Bank not responsible for difficulties in pursuing insurance claim

Categories:
Insurance policies,
Summary:
In early 2023, Tawera booked an overseas trip using his premium bank credit card, which entitled him to complimentary travel insurance. A few days before he was due to return to New Zealand, Cyclone Gabrielle hit Auckland and Tawera’s flights were cancelled. Tawera called the 24-hour emergency line listed in his insurance policy but could not reach anyone. He made the decision to buy replacement flights for himself and his partner, at a cost of $14,000.

Tawera filed a claim under his travel insurance policy. After several months the insurer approved $10,000 of the claim. Dissatisfied, Tawera lodged a complaint with the insurer’s dispute resolution scheme and the claim was settled in full. Tawera said his bank should be responsible for the difficulties he had encountered during the claim process. He wanted the bank to compensate him for the delays and difficulties he had encountered in pursuing the claim – and that included his inability to get through to the 24-hour emergency line.
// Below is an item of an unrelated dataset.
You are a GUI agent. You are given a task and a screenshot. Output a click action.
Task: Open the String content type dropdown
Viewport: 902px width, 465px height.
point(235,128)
The bank disagreed, saying any liability lay with the insurer, not it.
Published:
November 2024

Our investigation

We examined the wording of Tawera’s insurance policy, and it was clear the insurer was responsible for insuring Tawera, assessing any claim, and providing services such as the 24-hour emergency line. The bank was not liable for the insurer's performance of any of these services.
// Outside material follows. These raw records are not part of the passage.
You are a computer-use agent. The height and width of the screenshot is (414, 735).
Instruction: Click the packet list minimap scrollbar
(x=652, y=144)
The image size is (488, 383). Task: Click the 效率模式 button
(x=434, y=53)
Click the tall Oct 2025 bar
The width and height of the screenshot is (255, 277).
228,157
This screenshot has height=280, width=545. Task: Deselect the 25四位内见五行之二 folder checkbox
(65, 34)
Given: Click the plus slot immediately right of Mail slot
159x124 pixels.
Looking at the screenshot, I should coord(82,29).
Tawera said it was misleading for the bank to use the insurance policy to sell its credit cards, but then deny liability for the insurer's actions or inaction. We did not agree. Tawera’s policy wording clearly and repeatedly stated that the bank was not liable for the performance of the insurance contract, and this information was explicitly set out on the bank's website as well.

We did not think it was unfair or unreasonable for the bank to refuse liability for the insurance policy either. If something went wrong with the insurance cover, Tawera had recourse against the insurer. The insurer had its own internal complaints process and was a member of another dispute resolution scheme. This complaints process had proved effective, and his complaint had been settled. There was noreason for the bank to share this liability.
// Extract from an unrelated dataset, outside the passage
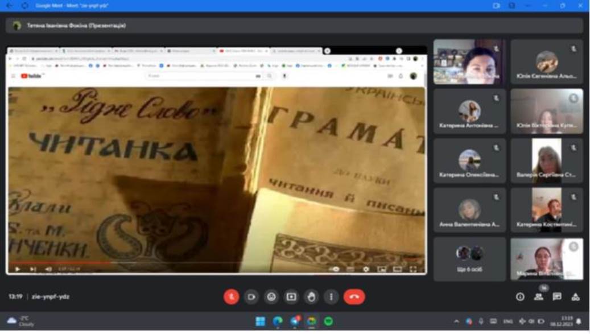Screen dimensions: 590x334
Task: Click the 'Ще 6 осіб' participants tile
Action: point(469,259)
Nonetheless, we found there were faults in the way the bank had handled Tawera’s complaint. Shortly after filing his insurance claim, Tawera emailed the bank to express his dissatisfaction with the way the insurer was handling the claim. He also asked the bank to step in. The bank directed his complaint to its internal complaints process, but there were several substantial and unwarranted delays during the process. We were satisfied these deficiencies had caused Tawera some inconvenience and frustration, and we recommended the bank pay him $400 compensation.

Outcome

The bank offered Tawera $400, but he did not accept it, instead saying he intended pursuing his complaint through the courts.